And talking about my indecorous ways of digressing into politics, let me return to my familiar turf of ancient causerie. Which ‘ancient causerie’, when stripped of that high-sounding, false aura of respect simply means ‘old-man’s blabber’, or ‘old man’s idle talk’.
And talking about my indecorous ways of digressing into politics, let me return to my familiar turf of ancient causerie.
Which ‘ancient causerie’, when stripped of that high-sounding, false aura of respect simply means ‘old-man’s blabber’, or ‘old man’s idle talk’.
So, I’ll revisit an episode of my life that I’d forgotten until I read a story in ‘The East African Standard’ of Kenya: the life of jiggers.
For your information, I read that the two feet of a Kenyan young boy were going to be amputated due to the deliberate negligence of his parents.
According to the newspaper, the father and mother of the boy subscribe to a religious sect that forbids seeking any form of medical attention, believing that all form of healing comes from God.
When jiggers infested their son’s feet, therefore, the parents removed the jiggers but did not care to take him for medical attention.
And when police was alerted by the neighbours, it was too late because the feet were already too gangrenous. The feet had to be chopped off. Otherwise, the legs, and eventually the whole body, would be infected.
That is how our sad African continent still wallows in misery.
Either we have no medical facilities at all or, when we have them, we carry a load of borrowed beliefs that does not allow us to take advantage of them!
Which facilities wouldn’t have been necessary in this case, anyway, with a little dose of good old traditional knowledge.
At the slopes of Mount Muhabura in the 1950s, ‘jiggered’ feet were the order of the day. In fact, we relished the ticklish feeling and the expertise of removing them.
With a safety pin and a dab of cow ghee, it was goodbye to any fear of gangrenous threat. Or any pain at all, as long as, with your ‘igihandure’, you steered clear of the vicinity of ‘uruhira’ (burnt grassland)!
However, I’ve been accused of talking in tongues before and, in this case, I might be.
For, as I’ve found out, you cannot find the word ‘jigger’ in the English dictionary! Our African English refers to something that the English would rather call ‘chiggers’.
It refers to the ‘chigoe fleas’, scientifically known as ‘Tunga penetrans’.
Which is as well, considering their destructively penetrative power! And, with no allusion to gender bias on my part, trust them to be female, like their anopheles mosquito counterparts!
It’s the malicious female chigoes flea that burrows into your skin to lay eggs, although it does not live long enough to delight in the intense irritation it causes you! On releasing its eggs, the poor flea dies and is sloughed by the host’s skin.
Within days, however, the eggs will hatch and the next generation will be mature in two weeks, with the females ready to haunt you yet again…..
Talking of which females, why shouldn’t we take a sworn female on her word? If the South African teenage track sensation, Mokgadi Caster Semmenya, says she is female, it’s because she is.

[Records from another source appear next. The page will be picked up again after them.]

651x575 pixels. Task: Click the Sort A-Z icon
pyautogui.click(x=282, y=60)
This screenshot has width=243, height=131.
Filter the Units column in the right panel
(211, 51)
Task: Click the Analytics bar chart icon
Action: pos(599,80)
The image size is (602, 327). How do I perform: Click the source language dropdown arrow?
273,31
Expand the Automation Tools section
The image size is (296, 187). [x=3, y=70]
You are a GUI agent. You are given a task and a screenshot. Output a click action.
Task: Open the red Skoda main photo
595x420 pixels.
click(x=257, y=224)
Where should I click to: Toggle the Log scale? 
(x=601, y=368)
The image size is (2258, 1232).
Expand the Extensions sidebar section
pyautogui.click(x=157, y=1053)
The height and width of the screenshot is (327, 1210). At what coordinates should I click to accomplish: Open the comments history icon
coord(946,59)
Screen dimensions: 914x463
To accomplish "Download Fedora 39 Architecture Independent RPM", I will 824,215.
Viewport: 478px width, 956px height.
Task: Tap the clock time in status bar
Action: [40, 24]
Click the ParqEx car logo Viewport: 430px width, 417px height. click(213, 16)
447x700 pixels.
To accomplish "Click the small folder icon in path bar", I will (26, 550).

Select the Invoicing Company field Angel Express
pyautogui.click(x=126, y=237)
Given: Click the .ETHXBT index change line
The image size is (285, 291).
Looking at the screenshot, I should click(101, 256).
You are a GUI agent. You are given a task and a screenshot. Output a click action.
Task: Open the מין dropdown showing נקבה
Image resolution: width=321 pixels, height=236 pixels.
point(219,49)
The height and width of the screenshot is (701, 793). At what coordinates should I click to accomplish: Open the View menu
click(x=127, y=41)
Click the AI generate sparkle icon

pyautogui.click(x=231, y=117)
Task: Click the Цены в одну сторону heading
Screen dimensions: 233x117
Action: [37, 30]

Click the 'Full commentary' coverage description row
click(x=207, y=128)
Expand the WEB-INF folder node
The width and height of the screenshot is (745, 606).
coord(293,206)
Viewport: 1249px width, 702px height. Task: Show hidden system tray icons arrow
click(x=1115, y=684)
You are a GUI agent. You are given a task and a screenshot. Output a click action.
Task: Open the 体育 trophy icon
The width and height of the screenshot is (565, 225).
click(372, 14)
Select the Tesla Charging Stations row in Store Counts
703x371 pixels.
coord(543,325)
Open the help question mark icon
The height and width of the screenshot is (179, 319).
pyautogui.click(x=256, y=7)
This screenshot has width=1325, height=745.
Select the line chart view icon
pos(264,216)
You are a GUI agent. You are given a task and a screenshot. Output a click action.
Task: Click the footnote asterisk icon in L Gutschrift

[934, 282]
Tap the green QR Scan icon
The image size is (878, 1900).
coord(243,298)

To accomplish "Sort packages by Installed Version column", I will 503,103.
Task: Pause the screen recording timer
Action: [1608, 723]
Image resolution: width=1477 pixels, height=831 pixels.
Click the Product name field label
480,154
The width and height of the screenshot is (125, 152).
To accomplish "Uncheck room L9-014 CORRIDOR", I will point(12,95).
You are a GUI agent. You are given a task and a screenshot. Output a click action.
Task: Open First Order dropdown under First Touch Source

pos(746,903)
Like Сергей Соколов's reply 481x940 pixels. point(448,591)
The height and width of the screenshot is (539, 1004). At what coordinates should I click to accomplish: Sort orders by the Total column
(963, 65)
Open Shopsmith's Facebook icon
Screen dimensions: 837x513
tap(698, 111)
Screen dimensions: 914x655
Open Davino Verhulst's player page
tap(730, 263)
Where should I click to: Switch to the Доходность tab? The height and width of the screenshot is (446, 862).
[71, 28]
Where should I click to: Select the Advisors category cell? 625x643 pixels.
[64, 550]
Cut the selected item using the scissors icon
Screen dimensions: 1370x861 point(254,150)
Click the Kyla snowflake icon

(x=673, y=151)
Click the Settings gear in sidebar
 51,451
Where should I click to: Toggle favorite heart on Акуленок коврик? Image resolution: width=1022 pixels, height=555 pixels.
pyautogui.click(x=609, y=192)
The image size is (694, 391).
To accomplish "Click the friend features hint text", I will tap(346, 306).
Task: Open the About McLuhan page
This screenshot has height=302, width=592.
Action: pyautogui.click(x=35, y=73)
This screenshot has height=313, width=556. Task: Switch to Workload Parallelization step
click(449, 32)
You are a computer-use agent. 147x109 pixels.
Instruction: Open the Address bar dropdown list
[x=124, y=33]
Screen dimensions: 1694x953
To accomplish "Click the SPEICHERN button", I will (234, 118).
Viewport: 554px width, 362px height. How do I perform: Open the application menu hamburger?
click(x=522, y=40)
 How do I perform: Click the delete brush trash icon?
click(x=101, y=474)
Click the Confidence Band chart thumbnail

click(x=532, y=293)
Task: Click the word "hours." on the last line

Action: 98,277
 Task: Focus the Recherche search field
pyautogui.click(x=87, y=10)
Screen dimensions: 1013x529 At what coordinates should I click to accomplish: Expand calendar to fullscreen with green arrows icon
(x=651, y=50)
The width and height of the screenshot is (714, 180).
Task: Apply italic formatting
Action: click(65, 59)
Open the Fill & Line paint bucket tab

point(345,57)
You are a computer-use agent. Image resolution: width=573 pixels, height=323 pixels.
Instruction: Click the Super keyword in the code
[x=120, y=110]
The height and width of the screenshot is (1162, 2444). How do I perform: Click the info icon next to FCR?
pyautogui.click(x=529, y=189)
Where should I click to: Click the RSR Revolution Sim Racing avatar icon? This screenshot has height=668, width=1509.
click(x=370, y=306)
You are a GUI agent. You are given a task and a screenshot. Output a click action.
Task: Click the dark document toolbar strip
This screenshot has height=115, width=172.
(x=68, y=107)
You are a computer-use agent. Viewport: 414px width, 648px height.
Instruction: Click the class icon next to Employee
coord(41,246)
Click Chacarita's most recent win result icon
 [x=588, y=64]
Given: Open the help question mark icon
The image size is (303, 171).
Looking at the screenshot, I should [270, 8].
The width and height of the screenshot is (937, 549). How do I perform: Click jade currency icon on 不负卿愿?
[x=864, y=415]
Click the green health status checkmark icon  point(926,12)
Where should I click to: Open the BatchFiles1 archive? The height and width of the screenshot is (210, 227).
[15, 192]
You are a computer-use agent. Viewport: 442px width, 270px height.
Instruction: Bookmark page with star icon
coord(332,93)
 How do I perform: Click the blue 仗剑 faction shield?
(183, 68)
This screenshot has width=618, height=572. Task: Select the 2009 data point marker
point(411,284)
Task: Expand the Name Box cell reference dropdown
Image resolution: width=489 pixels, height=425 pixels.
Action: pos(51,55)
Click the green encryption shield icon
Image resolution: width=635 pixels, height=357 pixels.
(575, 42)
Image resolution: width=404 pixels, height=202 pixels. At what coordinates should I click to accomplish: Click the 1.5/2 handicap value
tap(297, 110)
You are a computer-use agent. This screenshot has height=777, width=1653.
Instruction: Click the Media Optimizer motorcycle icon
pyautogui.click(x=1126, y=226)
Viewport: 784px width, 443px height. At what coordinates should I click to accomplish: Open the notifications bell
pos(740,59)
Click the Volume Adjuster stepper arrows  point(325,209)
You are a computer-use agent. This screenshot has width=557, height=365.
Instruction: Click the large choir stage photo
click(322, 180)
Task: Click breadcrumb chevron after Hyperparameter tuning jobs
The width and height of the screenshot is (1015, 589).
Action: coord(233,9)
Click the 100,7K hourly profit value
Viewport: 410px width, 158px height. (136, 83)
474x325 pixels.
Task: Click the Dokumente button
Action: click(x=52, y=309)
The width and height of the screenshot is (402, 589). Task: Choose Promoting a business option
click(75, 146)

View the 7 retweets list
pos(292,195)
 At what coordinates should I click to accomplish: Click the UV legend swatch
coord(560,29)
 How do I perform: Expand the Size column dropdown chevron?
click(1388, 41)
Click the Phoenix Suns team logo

And if she is not, why should it take weeks to establish the truth? In fact, I’m told it can only be established by the combined expertise of internal medicine specialists, gynaecologists, psychologists, geneticists and endocrinologists.
If you think ‘endocrinologist’ refers to any of the notorious rapists of South Africa, you’ve got another thing coming! Nor does it refer to our very own "imfizi y’Umurenge” (prize bull of the area) – you know, the ‘magistrating’ home-construction expert!
No, an ‘endocrinologist’ is a specialist in the determination of secretions in internal glands and hormones, who can tell if those secretions are female or male.
I’m informed it’s not enough to let Semenya lie down face-up, as the Kinyarwanda saying goes ("Uhakana”…..in this case, "ubugabo”…..). It’s said the naked eye cannot tell a man from a woman.
As recently as 2006, there was a case of an Indian woman who, when tested, was found ‘not to be woman enough’.
For that, Santhi Soundarajan was stripped of her 800m silver medal at the Asian Games in Doha, Qatar.
Like in Semenya’s case, Santhi’s physical appearance forced athletics officials to ask for a sex test. When it was performed, she was found not to "possess the sexual characteristics of a woman” due to a genetic condition.
And so, woe upon you if Dr. Endocrinologist were to come visiting and do a check-up on Mother-of-your-brood, or Mama watoto.
There you are, legs on side table and beer mug in one hand, when the good doctor emerges from the room to report that Mother-brood is not a woman because she does not "possess the sexual characteristics of a woman”!
Don’t laugh, because I’ve heard that an individual can be of female sex and yet be of male gender, and vice versa!
Watch out then, you might be two papas in there, when all along you thought you were the head honcho of the house!